Blog
23 August 2024
Navigating the Intersection of Radiology and AI: Insights from Dr Stavroula Kyriazi
The integration of artificial intelligence (AI) into medical practices has become an increasingly important topic. As technology advances, healthcare professionals face new opportunities. At Unilabs, AI solutions are enhancing the detection of over 100 different conditions, including brain aneurysms, tumours, and hemorrhages.
In radiology, the use of AI is set to revolutionise diagnostic processes, enhance productivity, and ultimately improve patient outcomes. However, this promise brings considerations such as managing expectations, evolving attitudes towards AI, and balancing human expertise with technological assistance.
Unilabs’ Dr Stavroula Kyriazi, a consultant radiologist specialising in emergency radiology and gynaecological imaging, shares her insights and perspectives on digital health technology and AI applications. Since April 2023, she has been the clinical lead for the emergency radiology section within the Unilabs AI Centre of Excellence, exploring and implementing AI solutions to improve radiologists' performance and facilitate their workflow.
Could you elaborate on the importance of managing expectations regarding AI in radiology and its implementation?
There was a big hype when AI was first implemented in radiology, leading to doomsday predictions of imminent replacement of human radiologists by algorithms.

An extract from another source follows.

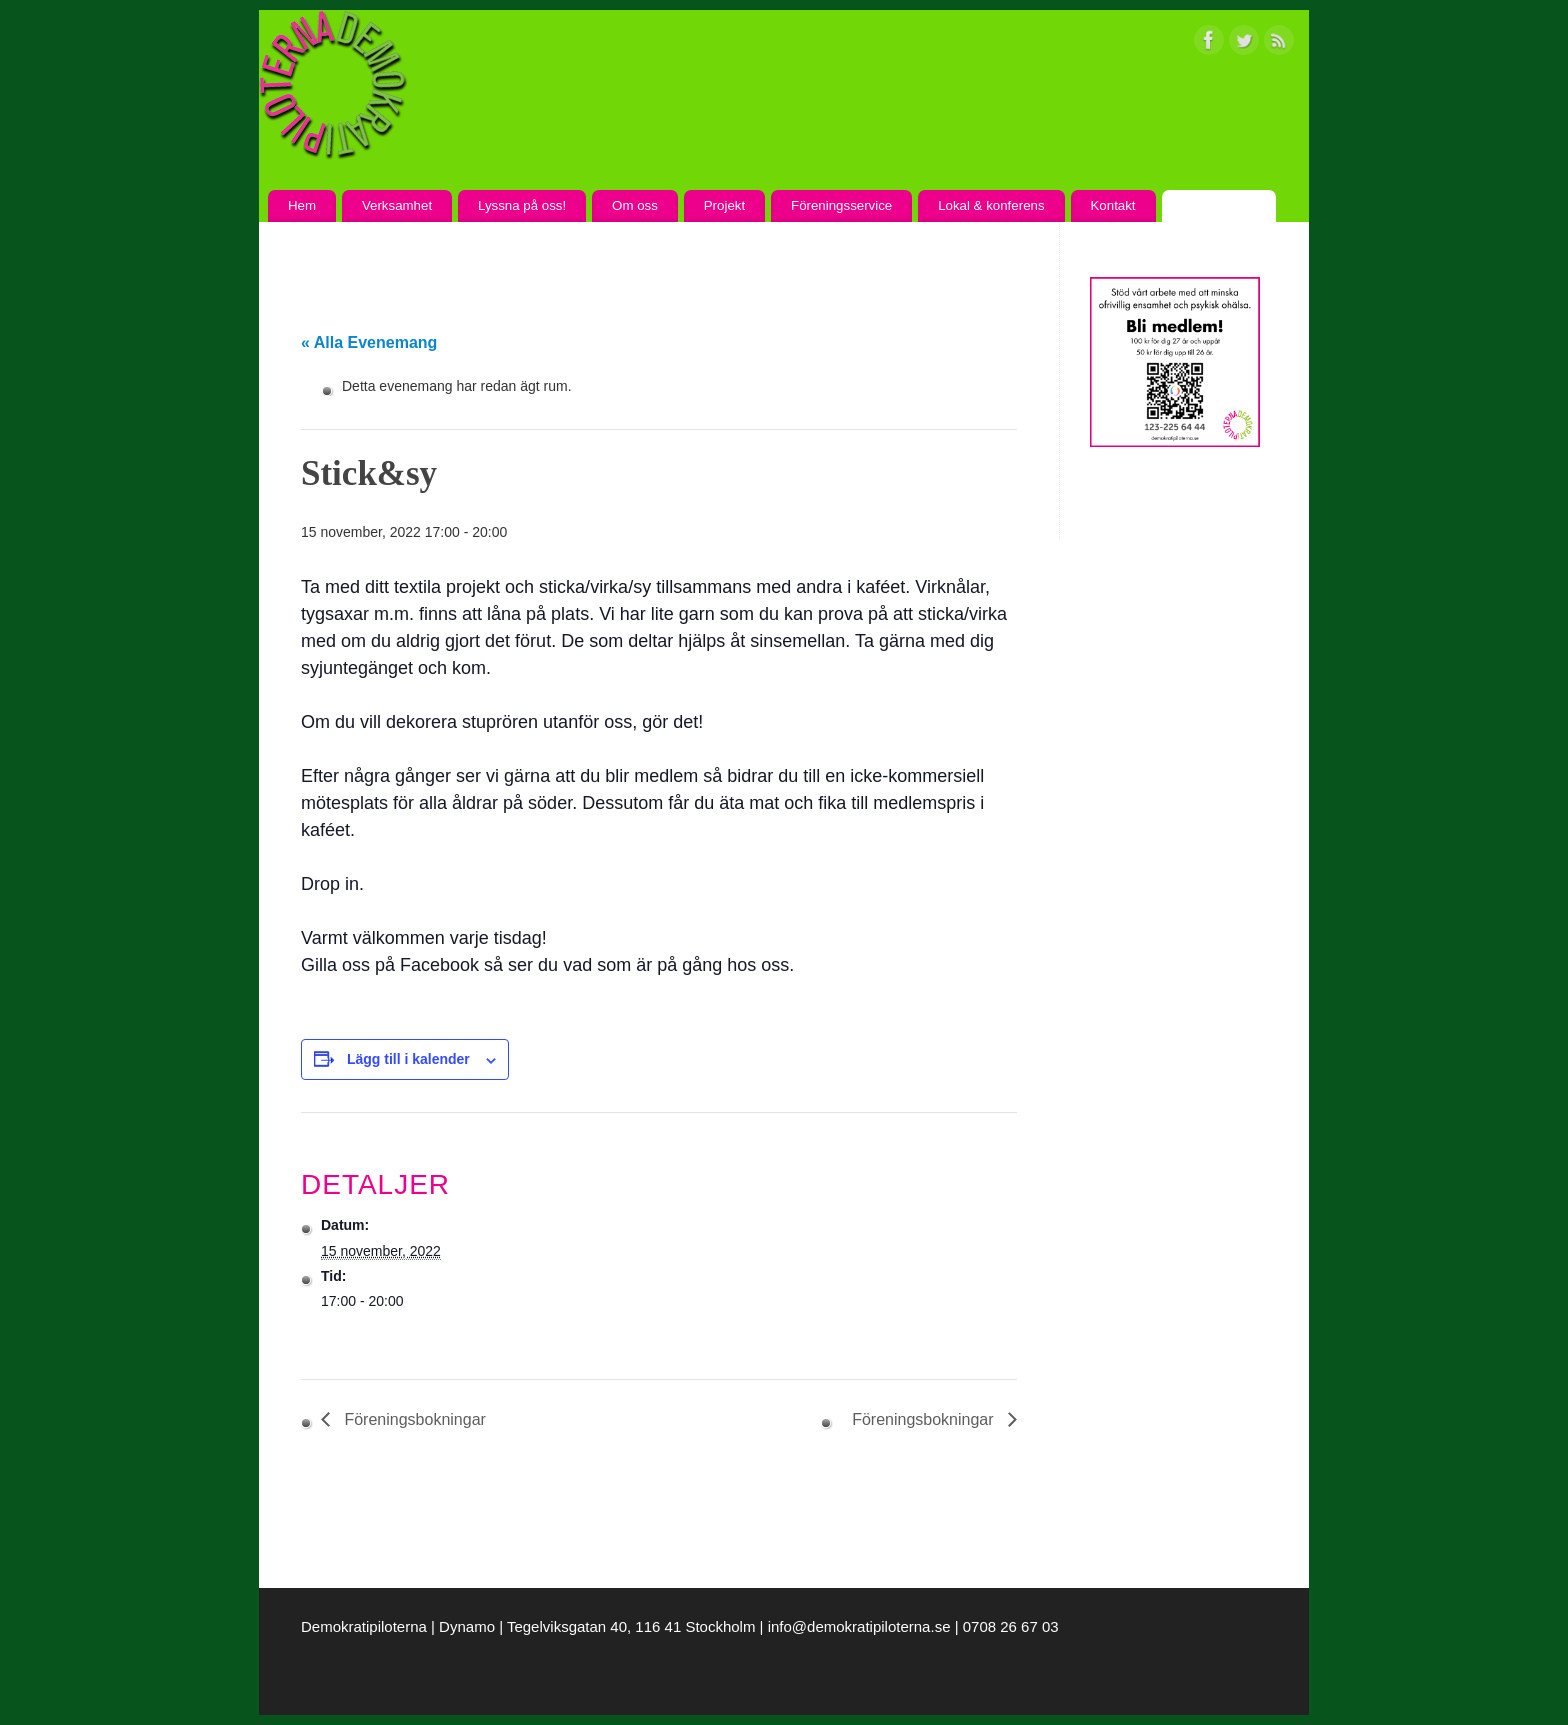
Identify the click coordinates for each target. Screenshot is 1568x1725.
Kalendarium (1218, 205)
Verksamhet (397, 205)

Nowadays, most voices in the field agree that AI will likely become radiologists' "amiable apprentice" rather than their "awful adversary". The prevailing attitude is one of synergy (Does the combined performance of human plus machine outweigh each separate performance?) rather than competition. As radiologists, we want AI to enhance the accuracy of our reports and reduce repetitive, time-consuming tasks that burden our workflows. We need solutions that add value to our accuracy and efficiency.
Has your attitude towards AI changed since you started working with AI in radiology? Do you also notice this in your colleagues?

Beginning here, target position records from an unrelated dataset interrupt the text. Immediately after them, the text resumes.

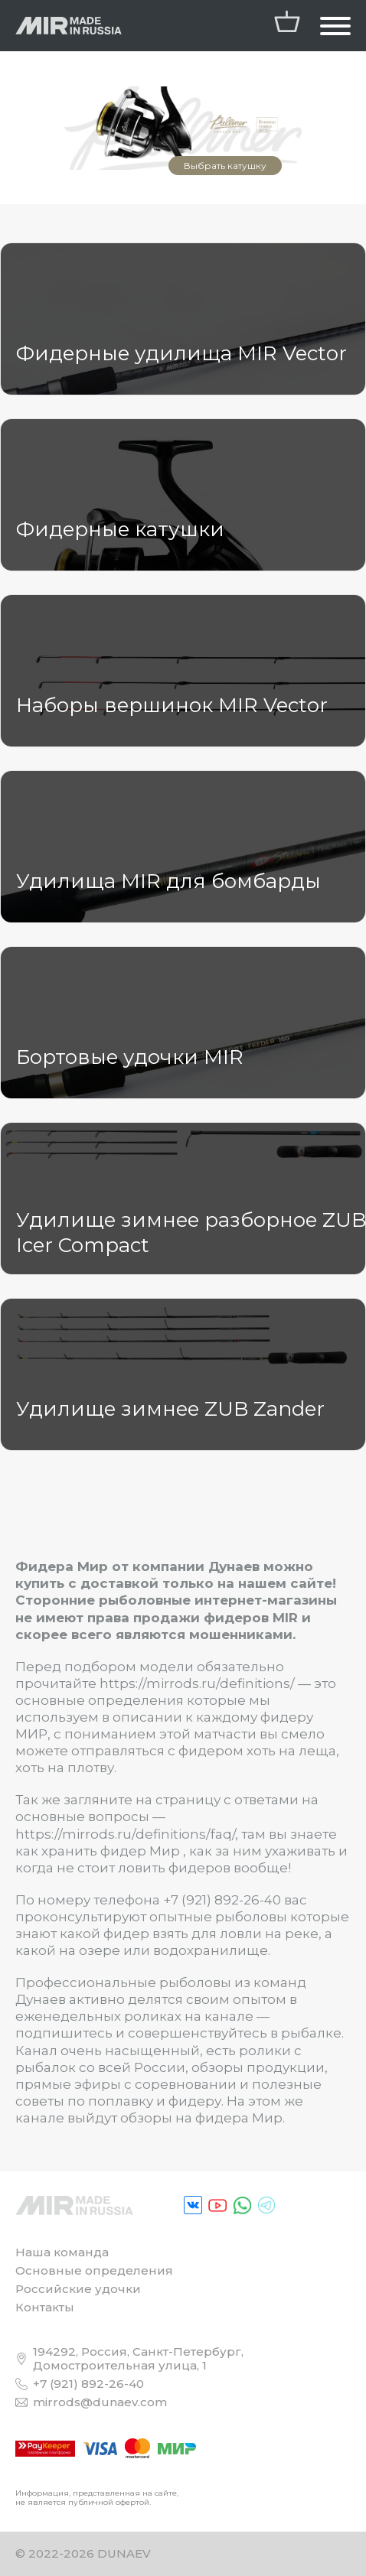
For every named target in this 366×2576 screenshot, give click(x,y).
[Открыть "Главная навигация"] (335, 26)
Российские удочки (78, 2289)
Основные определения (94, 2270)
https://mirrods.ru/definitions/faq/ (125, 1834)
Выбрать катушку (225, 165)
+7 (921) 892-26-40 (222, 1900)
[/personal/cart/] (287, 26)
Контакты (44, 2307)
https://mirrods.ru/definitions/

Attitudes tend to change as hands-on experience with AI increases. Personally, in my initial exposure to AI I tended to consider it as almost infallible. As I became more familiar with each AI solution, I gained confidence in critically interacting with AI and using it to its full potential. On the other hand, colleagues who were initially overly sceptical of AI have come to embrace its positive impact on their individual practice.
In what ways do you see AI complementing human interpretation in radiology? Could you discuss how collaboration between AI and radiologists enhances patient outcomes?

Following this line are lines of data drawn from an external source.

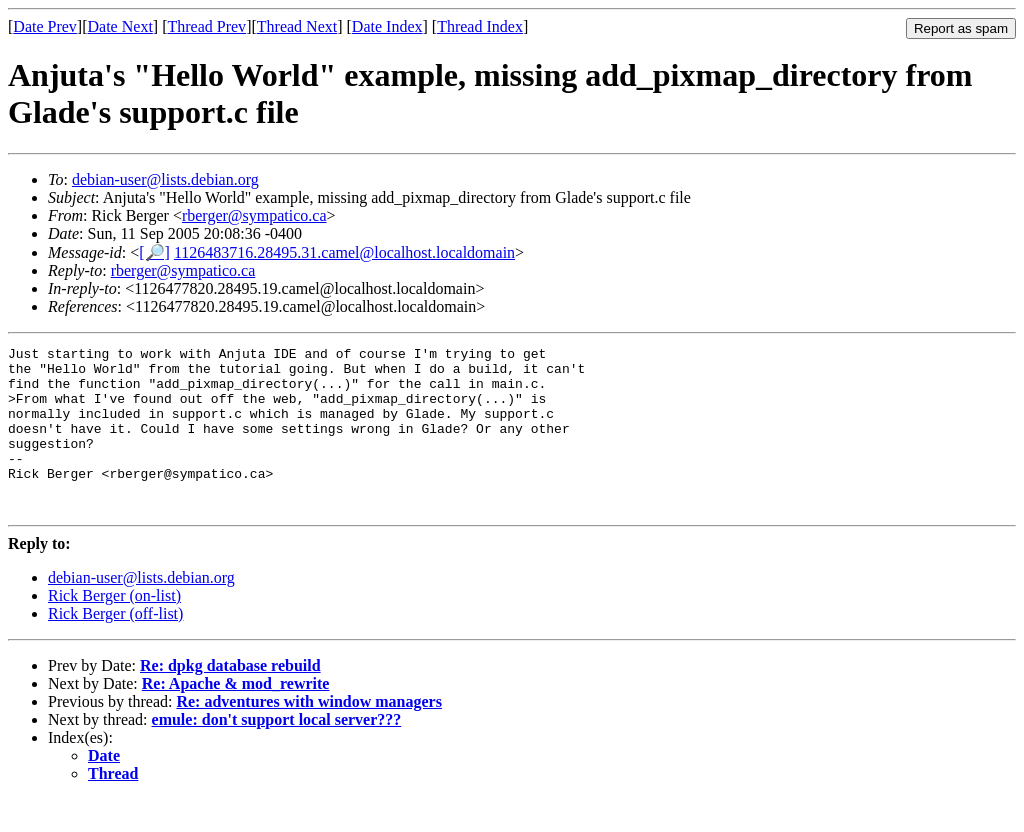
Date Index (387, 26)
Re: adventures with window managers (308, 734)
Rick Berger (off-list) (115, 646)
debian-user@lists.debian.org (165, 179)
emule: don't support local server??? (277, 752)
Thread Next (297, 26)
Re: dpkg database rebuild (230, 698)
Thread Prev (206, 26)
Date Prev (45, 26)
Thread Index (480, 26)
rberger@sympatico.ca (254, 215)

You can imagine AI as a second pair of eyes. It behaves similarly to young radiology registrars, eager to assist by flagging any potential abnormalities. This functionality can enhance the ability of the human eye to detect subtle abnormalities, positively impacting the quality of reporting. A negative AI output can reassure the radiologist that the finding in question has not been inadvertently missed. However, current AI models target narrowly defined findings in a single modality, lacking the ability to synthesise these findings into complex diagnostic interpretations, a cognitive task which to date remains the prerogative of the trained human radiologist.
For the last AI solution, a special focus group was created and you were highly involved. Could you walk us through the process and the outcomes of involving a broader group in testing and feedback before rollout?
At the AI Centre of Excellence, we have introduced a stepwise approach to implementing new AI solutions. Before group-wide implementation, priority access is granted to a focus group of five to six dedicated radiologists, who have the task of reporting system failures, providing early feedback, highlighting areas where fine-tuning would be desired, and helping colleagues navigate the solution. This practice has enabled us to increase radiologists' engagement with AI, which is highly important to ensure we explore its full potential.
Radiologists remain 100% responsible despite the assistance of AI. Can you elaborate on the role of human judgment and oversight in conjunction with AI technology?
Liability for all radiological reports lies entirely with the radiologist, regardless of any use of AI assistance. Therefore, it is imperative that radiologists remain aware of automation bias, or the tendency to over-rely on AI outputs and relinquish human oversight. In our practice, we prioritise training for radiologists before and after AI implementation to ensure they are empowered to use AI responsibly and thoughtfully.